At first he’d shouted Una’s name – he wasn’t sure for how long. It was hard to keep track of time, which seemed to move in swerves and lunges and skips. There was one dull reddish light in the ceiling that blinked and flickered as the building shook, which was nearly constantly, with the pounding of feet in the stands above, the humming of machinery, fireworks, and the irregular thuds of whatever battles were goi
ng on out in the sunlight. It was as if the Colosseum were a gigantic vehicle, its hidden engine jolting and steaming, driving endlessly forward over stony ground – and yet, though he felt it through the bricks all the time, he could scarcely hear the sound from overhead, except when it stopped. The tunnels below ground seethed with their own noises: cages on wheels and trolleys carrying weapons or props rattled past the door of his cell, with guards, slaves and stage-hands always shouting to each other, and tannoys keeping a continual relay of summons and instructions: ‘Cleaners to corridor twelve,’ or ‘Medical attendants on standby at the Victory Bay,’ or ‘Provocateurs and katar fighters: this is your five-minute call.’ Only for a few hours at night was it almost quiet, which was both a relief and somehow worse at the same time: his senses glowed with exhausted release even as he shrank in horror from the renewed capacity to think clearly.

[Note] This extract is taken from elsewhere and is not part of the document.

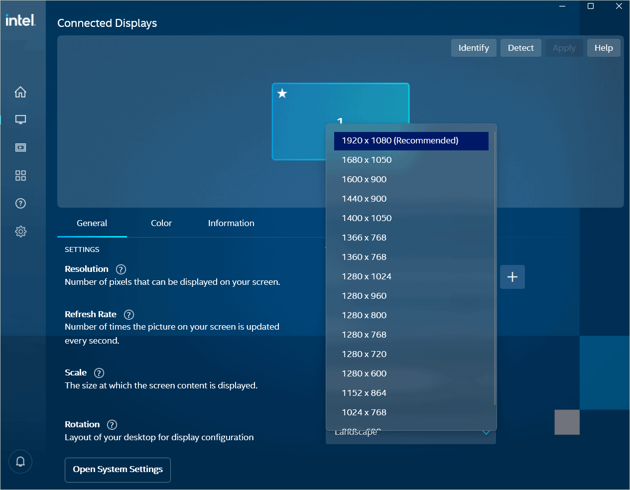
Task: Choose the 1280 x 720 resolution option
Action: 365,354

But he did think about his life during this time. It took an effort – even now he disliked deliberately looking back; it frightened him. But he thought especially of the last four and a half years, since Una had saved him in London, and measured the worth of them, knew how glad he was he’d had them. And when he tried to imagine what this time would be like outside the Colosseum, knowing Una was alone inside, it seemed worse even than this, it really did. And when it happened, it couldn’t be as bad as crucifixion, it wouldn’t go on as long.

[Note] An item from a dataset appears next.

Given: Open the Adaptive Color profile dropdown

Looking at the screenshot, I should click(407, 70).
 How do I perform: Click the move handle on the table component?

But he wanted to say these things aloud, or something else, something better – to Una; he should have said them in the van, while there was still a chance. But how could he have let it come to this, how could he have failed so totally? And where was Una that even now, in the near-silence, either she couldn’t hear him calling or he couldn’t hear her answer?
The smell of the place was as heavy in the air as the noise, and it throbbed and changed through the day: caustic detergent in the morning over an old unexpunged base of blood, sweat and animal excrement which swelled and bloomed as the hours passed, before slaves raced through the corridors again, dousing the floor and walls with disinfectant and subduing it.